● DOCUMENT TEXT:
>> BEGIN
Ngari Kiranga v Jerusha Mucogo Kiura, Samson Kiria Ngari & Mary Muthoni Kiria [2017] KEELC 3270 (KLR)
Full Case Text
REPUBLIC OF KENYA
IN THE ENVIRONMENT AND LAND COURT AT EMBU
ELC CASE NO. 18 OF 2015
NGARI KIRANGA…………...…....PLAINTIFF/RESPONDENT
VERSUS
JERUSHA MUCOGO KIURA….…DEFENDANT/APPLICANT
AND
SAMSON KIRIA NGARI…......PROPOSED 2ND DEFENDANT
IN THE COUNTER CLAIM/RESPONDENT
MARY MUTHONI KIRIA….....PROPOSED 3RD DEFENDANT
IN THE COUNTER CLAIM/RESPONDENT
RULING
On 14th February 2014, I delivered a ruling following the plaintiff’s application for orders of inhibition and injunction with respect to land parcel No. MBEERE/KIRIMA/1199 (the suit land) and granted the following orders:-
(b) That an order of inhibition do issue inhibiting the registration of any dealings and transactions in the register for land parcel No. MBEERE/KIRIMA/1199 pending the hearing and determination of this suit.
(d) That the defendant by herself, her family members, servants, agents or anybody acting under her instructions be restrained from entering upon, taking possession of, cultivating on, cutting down trees or causing acts of wastage and degradation on land parcel No. MBEERE/KIRIMA/1199 or evicting, attempting to evict, preventing and/or in any way interfering with the plaintiff’s use and occupation of land parcel No. MBEERE/KIRIMA/1199 pending the hearing and determination of this case.
It was further directed that costs be in the cause. It is also important to state that the application giving rise to the above orders was not opposed and therefore the orders were issued ex-parte.
>> END
● STORED DATA:
>> BEGIN
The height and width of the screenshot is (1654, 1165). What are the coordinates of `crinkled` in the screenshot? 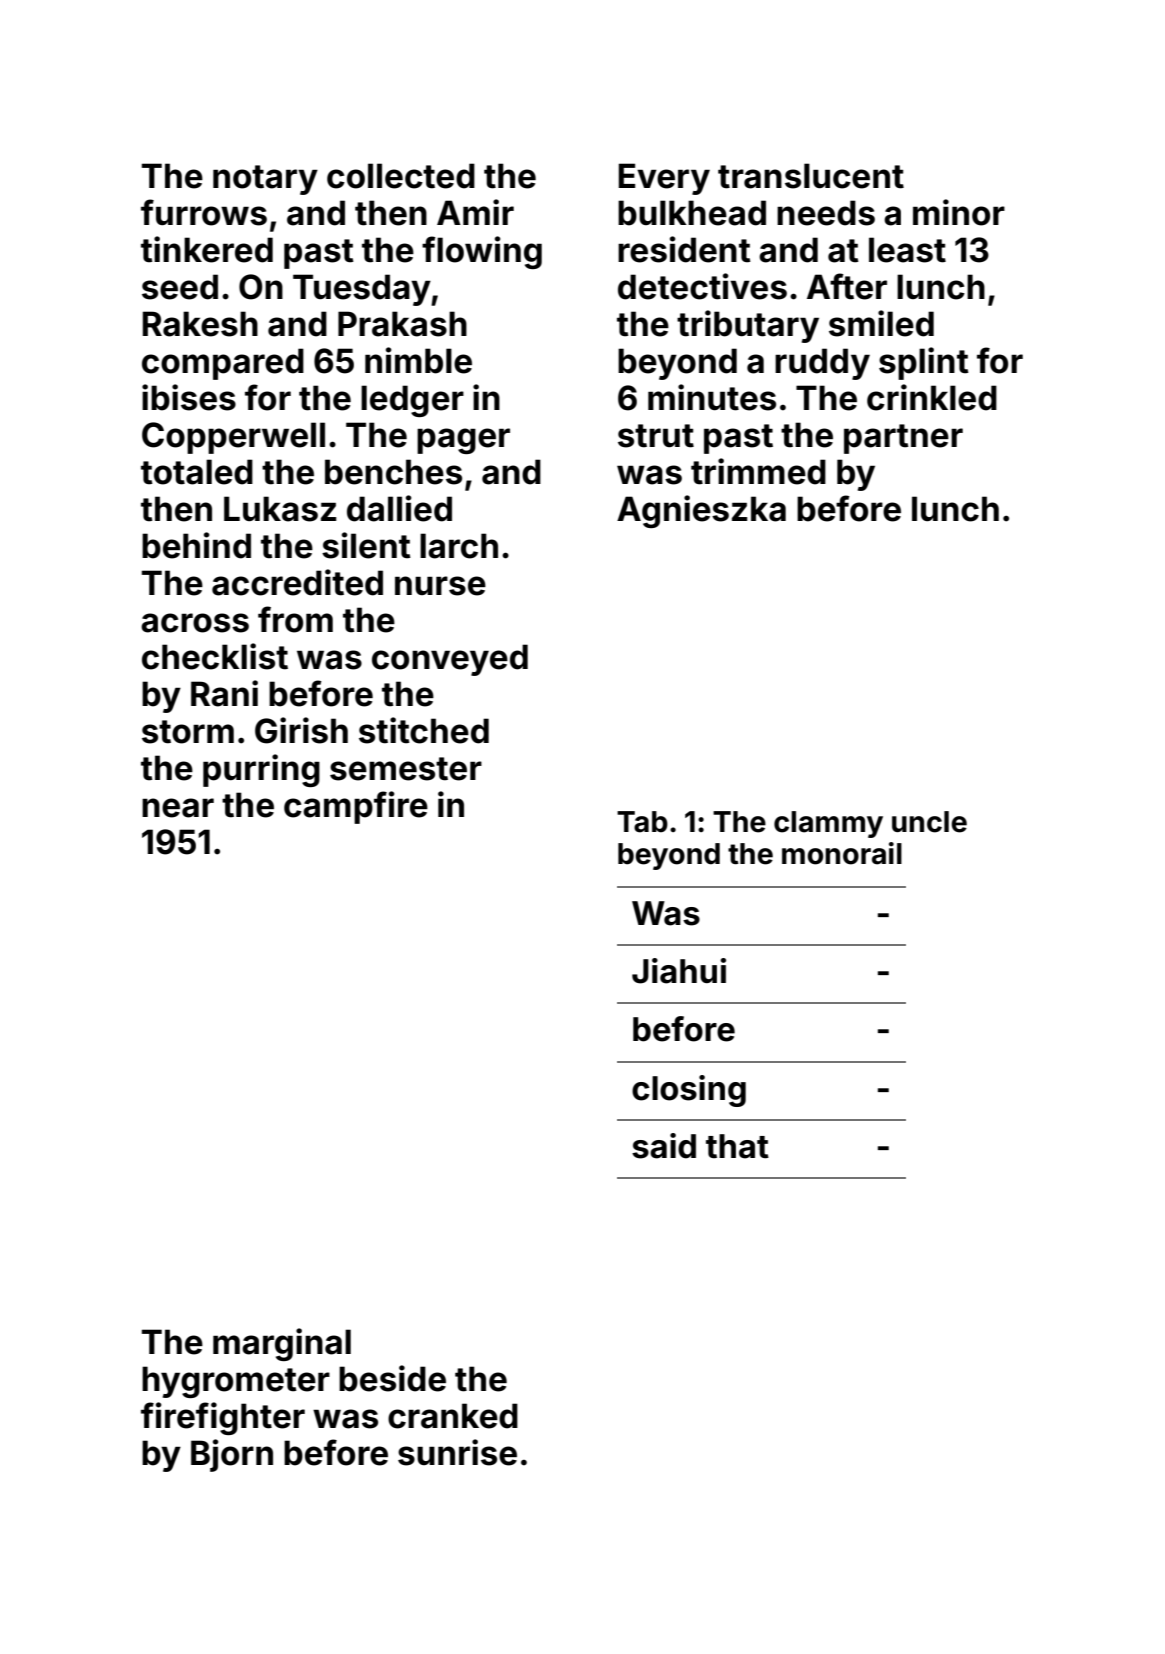 It's located at (932, 397).
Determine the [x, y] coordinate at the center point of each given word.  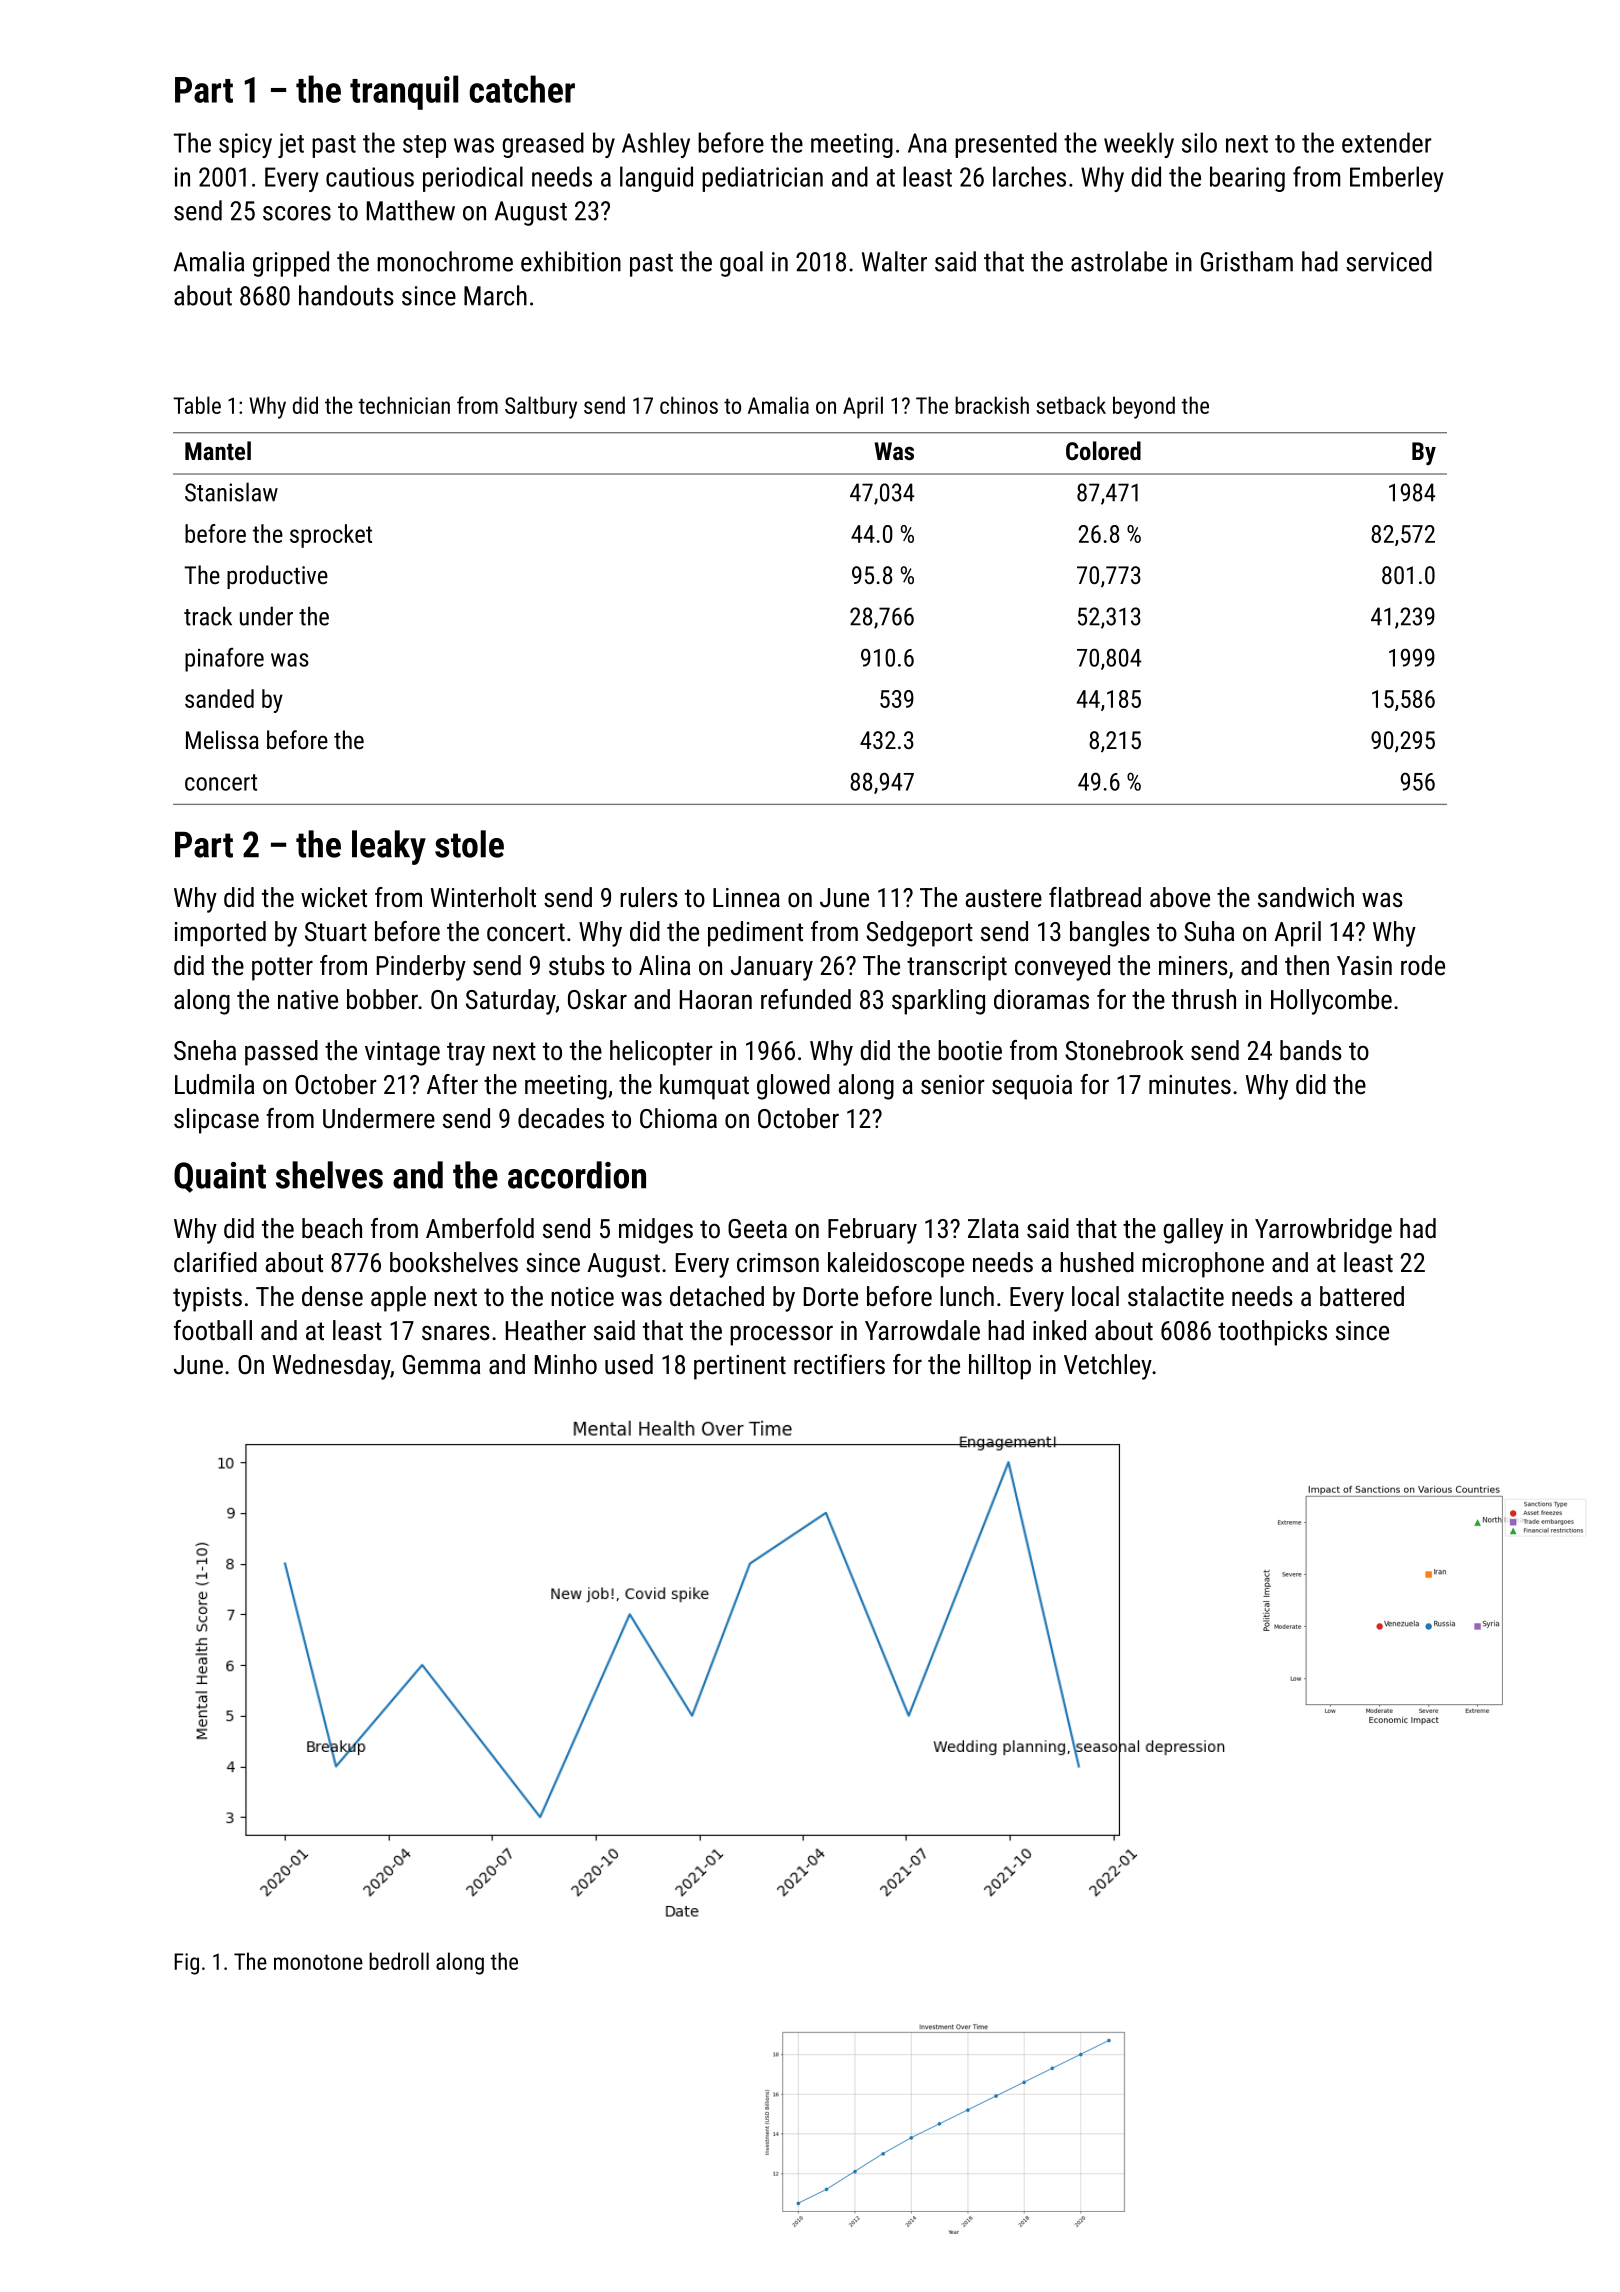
>> END
● PROBLEM STATEMENT: Extract verbatim from the court ruling above the passage starting at the words "(d) That the" and stopping after the words "were issued ex-parte.".

● ANSWER TO THE EXERCISE:
(d) That the defendant by herself, her family members, servants, agents or anybody acting under her instructions be restrained from entering upon, taking possession of, cultivating on, cutting down trees or causing acts of wastage and degradation on land parcel No. MBEERE/KIRIMA/1199 or evicting, attempting to evict, preventing and/or in any way interfering with the plaintiff’s use and occupation of land parcel No. MBEERE/KIRIMA/1199 pending the hearing and determination of this case.
It was further directed that costs be in the cause. It is also important to state that the application giving rise to the above orders was not opposed and therefore the orders were issued ex-parte.